Loops of impulses can be categorized and their shapes estimated. For example, variations of M — for a range of voices or internally expressive dialogues, or a variation of N— for some vision and so forth. They have their formations, which result in something alphanumeric, say M2536, then arrayed with N3647, or M2536||N3647.
When an individual who is living with schizophrenic psychosis has auditory hallucinations or hearing voices, there are loops that become arrayed directly, because of breaks from others, where distributions should have gone, to qualify what is heard. This means that when an internal monologue is heard, distributions from the originating loop that should go to destinations to indicate that it is not real are not available, making it seem real to the individual.
The severity and command may also grow because the formation in some loops are askew. This means that there may still be shares to some important loops, but since the formation, say for M2536, is now M2 or 56, the function flops. Since the sense of self is within the formation of chemical impulses, and the formation becomes problematic, sense of self in some loops are gone, with loss of control, especially to dismiss certain hallucinatory thoughts. There are also experiences with detachment or dissociation.

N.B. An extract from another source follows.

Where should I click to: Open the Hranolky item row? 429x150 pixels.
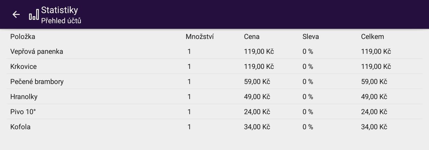(24, 97)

There is the principal spot too, which often defines compulsion or obsession, with something, could be anxiety, intrusive thoughts, delusions and so forth. There are also problems with sequences from which a stair distributes to other loops, which can be old or new. Old is useful for protocols or how things should be. If there is some problem with formation, it could affect sequences, making reactions to some experiences seem new in psychosis, or gaps made for regular protocols.
There may also be too constant prioritization of a few loops, while others are denied, making compulsion or obsession constant.
Catatonia, alogia, avolition, anhedonia, asociality, diminished emotional response or affective flattening, as symptoms, are connected with problems with the loops of impulses, their features and arrays.
Impulses, their loops, features and arrays are theorized here to be the human mind. It is the architecture of mind that can be used to understand and better place mental disorders.
When psychiatric drugs work, like antidepressants in major depressive disorders, where their action inhibits serotonin reuptake, the percentage of serotonin in some loops jumps, which then affects formations in loops where serotonin might be involved, even in small rations. They work in major depressive disorder because of how they reorganize some loops or arrays, which may then remove the key depressive loops from the principal spot.
The side effects of antipsychotics and others can be said to be due to changes mostly to formations within loops, where they could affect those for regulations, emotions, or cause other kinds of dysfunctions.
Range of therapies sometimes work for mental health because the incoming loops, from integration at the thalamus and olfactory bulb, are targeted to distribute to some other loops in the cerebral cortex that may be useful against existing situations, especially episodic.
Collections of impulses can be used to measure all mental illnesses, becoming the first clear objective criteria, in psychiatry.